Growing need for data heads

The New York Times, citing a number of bits from a recent McKinsey report on big data, reports:

One hurdle is a talent and skills gap. The United States alone, McKinsey projects, will need 140,000 to 190,000 more people with “deep analytical” skills, typically experts in statistical methods and data-analysis technologies.


McKinsey says the nation will also need 1.5 million more data-literate managers, whether retrained or hired. The report points to the need for a sweeping change in business to adapt a new way of managing and making decisions that relies more on data analysis. Managers, according to the McKinsey researchers, must grasp the principles of data analytics and be able to ask the right questions.

I’ve said it before, but if digging into data is your idea of fun, there’s a whole mess of excitement and adventure headed your way. There are lots of opportunities already out there in marketing, journalism, tech, the Web, government, and pretty much everywhere you look. And more importantly, there are lots of opportunities that you can make for yourself. This is a great time for data heads.

[The New York Times]


  • What are Flowing Data’s recommendations for breaking into this industry? MSc Statistics? Get some SQL job titles on your CV? I think the opportunities will be there, but not convinced it will be simple to capitalise on them, as many will be in BigCorp with traditional hiring processes.

    Any thoughts on how to overcome the catch 22?

    • Tell me about it! Even with a PhD in network science, it’s really difficult. The biggest hurdle is to get through the HR screening, and then it seems to become easier. I think that the big companies must have specialized screening people for these jobs.

  • Open data is great in theory, liberating journalists and all that… but in practice…

    Who has time to go rummaging around someone elses house looking for dodgy wiring connections and then provide honest advice, for free?

    If the gov can’t be bothered doing analysis themselves, they will be forever dependent on consultants who will prevent a mostly biased and self-interested opinion.


    • Hmmm I’m not sure I understand your point.

      So in the first part you’re saying that one negative of open data is that it takes an understanding of the organization and an understanding of the data in order to find great insight.

      In your second point, if we’re paying people to give us good news, they will give us good news?

      Why can’t we do both.
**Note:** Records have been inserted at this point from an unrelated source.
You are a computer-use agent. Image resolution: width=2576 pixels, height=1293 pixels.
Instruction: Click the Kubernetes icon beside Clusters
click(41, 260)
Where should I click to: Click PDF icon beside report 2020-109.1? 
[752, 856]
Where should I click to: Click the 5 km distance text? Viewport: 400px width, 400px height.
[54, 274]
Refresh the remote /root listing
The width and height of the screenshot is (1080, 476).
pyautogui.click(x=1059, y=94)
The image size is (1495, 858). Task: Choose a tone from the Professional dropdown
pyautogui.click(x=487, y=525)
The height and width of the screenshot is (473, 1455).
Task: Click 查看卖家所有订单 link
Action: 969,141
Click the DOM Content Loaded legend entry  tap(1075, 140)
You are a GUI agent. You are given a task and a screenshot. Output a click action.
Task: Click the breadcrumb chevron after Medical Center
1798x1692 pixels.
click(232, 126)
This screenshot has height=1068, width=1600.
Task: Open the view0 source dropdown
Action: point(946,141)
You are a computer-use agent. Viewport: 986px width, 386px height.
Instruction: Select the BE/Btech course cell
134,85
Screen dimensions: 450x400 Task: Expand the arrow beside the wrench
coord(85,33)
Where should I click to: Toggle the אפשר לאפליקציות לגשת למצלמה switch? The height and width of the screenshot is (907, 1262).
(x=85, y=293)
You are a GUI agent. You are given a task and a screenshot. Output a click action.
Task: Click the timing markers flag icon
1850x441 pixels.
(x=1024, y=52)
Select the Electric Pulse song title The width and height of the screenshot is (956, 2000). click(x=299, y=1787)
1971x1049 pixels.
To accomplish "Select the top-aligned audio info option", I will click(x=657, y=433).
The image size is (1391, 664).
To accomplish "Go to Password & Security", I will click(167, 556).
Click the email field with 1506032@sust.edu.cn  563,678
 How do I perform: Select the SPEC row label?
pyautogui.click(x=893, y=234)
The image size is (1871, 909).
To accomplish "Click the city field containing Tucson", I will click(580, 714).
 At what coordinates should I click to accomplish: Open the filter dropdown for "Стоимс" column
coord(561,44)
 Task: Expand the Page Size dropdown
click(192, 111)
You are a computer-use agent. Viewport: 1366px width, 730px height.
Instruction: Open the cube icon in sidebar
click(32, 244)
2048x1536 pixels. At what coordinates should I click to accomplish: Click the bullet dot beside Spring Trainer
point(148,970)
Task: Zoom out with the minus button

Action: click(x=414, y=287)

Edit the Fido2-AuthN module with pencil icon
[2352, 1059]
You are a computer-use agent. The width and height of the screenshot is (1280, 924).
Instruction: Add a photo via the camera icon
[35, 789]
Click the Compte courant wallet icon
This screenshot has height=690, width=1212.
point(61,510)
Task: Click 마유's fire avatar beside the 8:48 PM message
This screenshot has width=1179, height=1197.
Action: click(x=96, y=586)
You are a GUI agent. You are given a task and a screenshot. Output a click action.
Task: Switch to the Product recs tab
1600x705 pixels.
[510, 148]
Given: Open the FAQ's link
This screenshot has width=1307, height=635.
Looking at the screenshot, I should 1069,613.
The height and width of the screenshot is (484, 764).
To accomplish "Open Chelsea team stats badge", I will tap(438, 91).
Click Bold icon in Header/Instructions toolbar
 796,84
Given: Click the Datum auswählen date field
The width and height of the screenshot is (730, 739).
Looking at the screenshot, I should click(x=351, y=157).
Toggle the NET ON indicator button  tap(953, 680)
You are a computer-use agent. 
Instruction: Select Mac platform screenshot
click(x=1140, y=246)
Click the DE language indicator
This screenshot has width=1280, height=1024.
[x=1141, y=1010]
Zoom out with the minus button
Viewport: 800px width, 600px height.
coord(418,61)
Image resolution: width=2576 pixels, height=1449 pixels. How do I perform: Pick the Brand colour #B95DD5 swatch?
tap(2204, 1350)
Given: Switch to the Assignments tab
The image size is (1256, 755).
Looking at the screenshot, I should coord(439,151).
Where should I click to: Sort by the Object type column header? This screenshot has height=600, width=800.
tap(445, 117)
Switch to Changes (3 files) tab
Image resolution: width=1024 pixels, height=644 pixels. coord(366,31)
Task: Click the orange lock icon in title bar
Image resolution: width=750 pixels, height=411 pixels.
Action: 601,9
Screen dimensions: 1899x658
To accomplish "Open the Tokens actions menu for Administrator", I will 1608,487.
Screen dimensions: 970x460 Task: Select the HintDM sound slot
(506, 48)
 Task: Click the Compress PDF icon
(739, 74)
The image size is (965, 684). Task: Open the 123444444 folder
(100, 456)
A company or Government can hire a consultant, get their findings, then release it to the public to analyze and see if the public agrees?

  • any ideas/suggestions where to start? i just finished the stat undergrad program at cal. love to work with data, but still learning the tools of the trade (proficient with R, learning SQL).

    • Start by linking an email address to your comment so potential employers can contact you! They could be looking for talent in the strangest of places…

    • Ack, I mean a URL (to a personal website, online resume, etc.)

  • Same here. @Nathan, I agree that the writing on the wall is clear – the world is heading towards data-driven analysis, but I am not seeing a clear entry into the field.

    I am in finance and I’m looking to make the jump, but most of the ads out there seem to be looking for an employee with a jumble of ‘marketing, statistics, journalism, graphic design’ experience. Maybe the problem is, there isn’t a standardized credential or test you can take to prove that you have the skills? And I say this with complete understanding that a test doesn’t *actually* prove that you know something, but it’s an easy metric for employers/clients to understand and use.


    • Or, to continue that train of thought.. companies don’t know what to call it. Or they aren’t sure if they will have enough data analysis work to sustain a full-time hire, so they fold it into some other job that the traditional HR process understands. That’s what I’m doing now – officially, I’m supposed to be doing some kind of paper pushing, but in reality, I’ve been doing data munching from day one.

      • I think you hit the nail on the head Arti, my feeling is that not only do they not know what to call it, but they don’t have a clear idea of what they want, which would explain the jack of all trades job postings.

      • This can also be a huge plus. Data is getting a lot of press and businesses are seeing it as something important, but because not everyone knows what they are looking for, those who get the jobs can define their own positions in these early times and influence their employers in a big way.